*Stated problem:*
Copy the lines below exactly, starting from the line containing "Open the brightness adjustment setting" up to and including the line containing "(x=1329, y=38)".

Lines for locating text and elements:
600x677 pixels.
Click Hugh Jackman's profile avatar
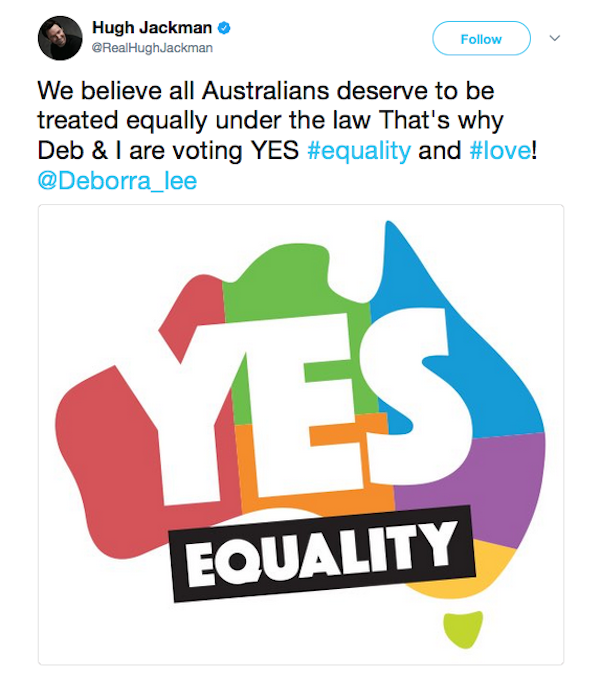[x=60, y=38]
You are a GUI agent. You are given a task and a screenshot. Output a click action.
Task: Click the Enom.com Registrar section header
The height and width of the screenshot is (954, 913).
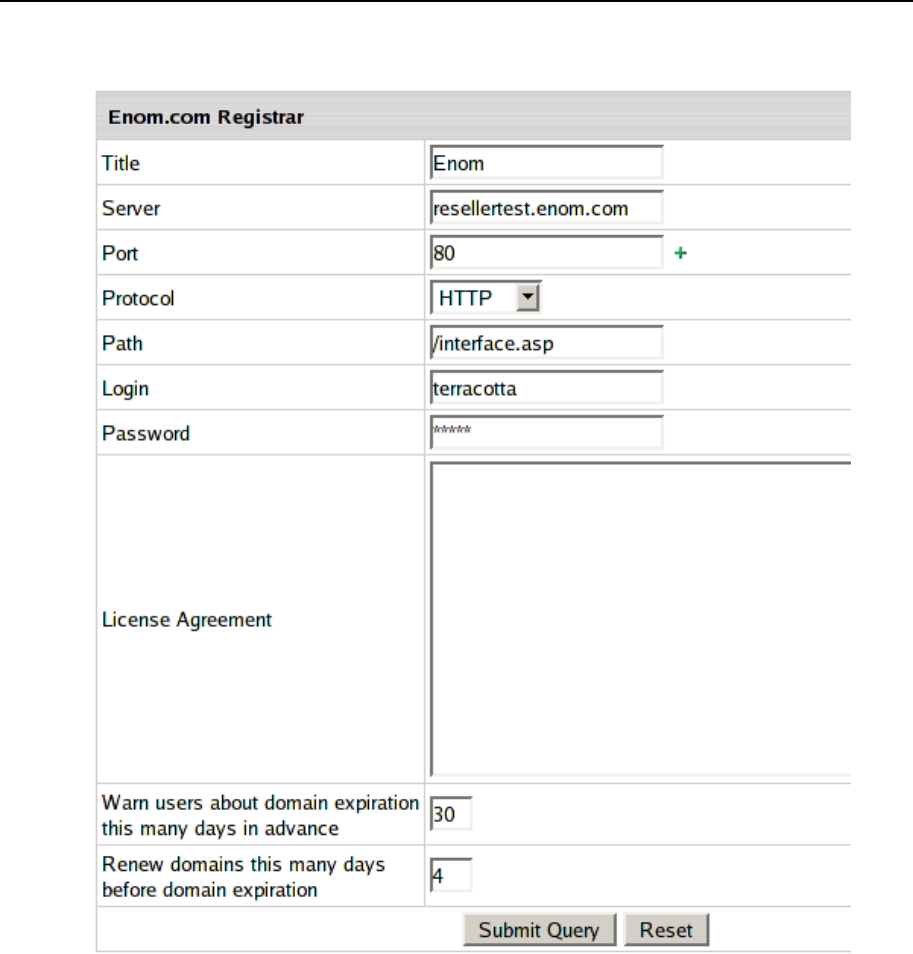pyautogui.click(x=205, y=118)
* * *
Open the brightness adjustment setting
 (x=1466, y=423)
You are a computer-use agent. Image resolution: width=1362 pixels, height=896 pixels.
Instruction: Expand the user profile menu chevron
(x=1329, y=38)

*Correct answer:*
Open the brightness adjustment setting
 (x=1466, y=423)
You are a computer-use agent. Image resolution: width=1362 pixels, height=896 pixels.
Instruction: Expand the user profile menu chevron
(x=1329, y=38)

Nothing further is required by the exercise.